» BRIEF
Look for the string "agent" in the data below, and copy each line that holds it.

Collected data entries
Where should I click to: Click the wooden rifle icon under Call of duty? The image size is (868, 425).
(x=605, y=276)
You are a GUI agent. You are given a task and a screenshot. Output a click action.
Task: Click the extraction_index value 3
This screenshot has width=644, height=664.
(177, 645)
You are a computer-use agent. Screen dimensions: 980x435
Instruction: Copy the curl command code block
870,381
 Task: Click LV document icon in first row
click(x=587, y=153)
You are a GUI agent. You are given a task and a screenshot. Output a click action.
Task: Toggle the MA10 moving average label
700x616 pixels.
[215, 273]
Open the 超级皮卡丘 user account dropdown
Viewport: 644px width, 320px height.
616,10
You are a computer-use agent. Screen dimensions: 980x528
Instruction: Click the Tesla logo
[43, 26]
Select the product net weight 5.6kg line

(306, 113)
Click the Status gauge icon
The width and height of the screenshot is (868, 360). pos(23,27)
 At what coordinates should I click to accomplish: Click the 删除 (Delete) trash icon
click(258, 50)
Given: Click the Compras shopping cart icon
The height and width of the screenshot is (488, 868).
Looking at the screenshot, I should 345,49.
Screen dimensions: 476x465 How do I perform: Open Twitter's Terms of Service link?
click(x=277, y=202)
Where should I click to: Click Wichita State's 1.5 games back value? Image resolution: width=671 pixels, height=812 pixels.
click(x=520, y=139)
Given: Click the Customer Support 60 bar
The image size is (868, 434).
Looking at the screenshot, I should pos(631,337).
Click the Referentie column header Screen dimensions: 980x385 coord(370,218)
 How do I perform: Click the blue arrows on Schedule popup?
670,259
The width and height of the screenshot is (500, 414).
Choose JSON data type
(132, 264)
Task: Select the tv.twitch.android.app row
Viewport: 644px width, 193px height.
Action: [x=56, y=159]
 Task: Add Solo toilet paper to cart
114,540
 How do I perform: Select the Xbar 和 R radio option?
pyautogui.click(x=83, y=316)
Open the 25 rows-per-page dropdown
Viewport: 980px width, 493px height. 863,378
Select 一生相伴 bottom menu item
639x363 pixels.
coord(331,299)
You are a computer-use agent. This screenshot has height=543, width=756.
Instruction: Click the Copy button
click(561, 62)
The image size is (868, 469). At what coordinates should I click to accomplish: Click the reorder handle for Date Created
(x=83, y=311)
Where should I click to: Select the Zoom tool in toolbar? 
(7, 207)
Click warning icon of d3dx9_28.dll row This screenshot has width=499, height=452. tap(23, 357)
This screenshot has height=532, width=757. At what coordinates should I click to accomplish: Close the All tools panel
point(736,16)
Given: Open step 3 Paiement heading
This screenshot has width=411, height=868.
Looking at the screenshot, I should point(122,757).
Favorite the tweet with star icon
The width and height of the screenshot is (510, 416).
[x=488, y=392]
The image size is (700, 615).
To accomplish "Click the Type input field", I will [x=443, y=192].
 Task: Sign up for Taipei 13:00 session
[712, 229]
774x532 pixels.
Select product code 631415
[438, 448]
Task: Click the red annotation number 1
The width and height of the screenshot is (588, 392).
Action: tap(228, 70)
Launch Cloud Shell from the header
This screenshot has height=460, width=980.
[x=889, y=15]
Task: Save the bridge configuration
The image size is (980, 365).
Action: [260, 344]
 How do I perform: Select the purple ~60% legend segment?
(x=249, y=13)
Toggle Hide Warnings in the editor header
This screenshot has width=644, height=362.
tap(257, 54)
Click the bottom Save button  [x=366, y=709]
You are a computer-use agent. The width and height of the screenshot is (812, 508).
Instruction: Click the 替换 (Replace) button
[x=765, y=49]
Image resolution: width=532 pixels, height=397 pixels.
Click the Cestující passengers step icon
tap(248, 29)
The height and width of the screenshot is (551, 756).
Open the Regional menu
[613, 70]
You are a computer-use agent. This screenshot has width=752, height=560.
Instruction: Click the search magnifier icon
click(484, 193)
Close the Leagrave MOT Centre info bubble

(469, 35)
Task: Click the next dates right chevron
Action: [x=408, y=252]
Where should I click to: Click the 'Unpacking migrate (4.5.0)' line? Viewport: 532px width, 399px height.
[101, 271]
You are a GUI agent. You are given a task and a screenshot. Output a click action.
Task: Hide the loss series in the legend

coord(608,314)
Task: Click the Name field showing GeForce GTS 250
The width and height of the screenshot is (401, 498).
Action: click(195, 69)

» WRITTEN SOLUTION
You are a GUI agent. You are given a task and a screenshot. Output a click action.
You are a computer-use agent. Screen dimensions: 980x435
You are a GUI agent. You are given a task and a screenshot. Output a click action.
You are a computer-use agent. Screen dimensions: 980x528
You are a computer-use agent. This screenshot has height=543, width=756.
You are a computer-use agent. The width and height of the screenshot is (812, 508).
You are a computer-use agent. This screenshot has width=752, height=560.
You are a GUI agent. You are given a task and a screenshot. Output a click action.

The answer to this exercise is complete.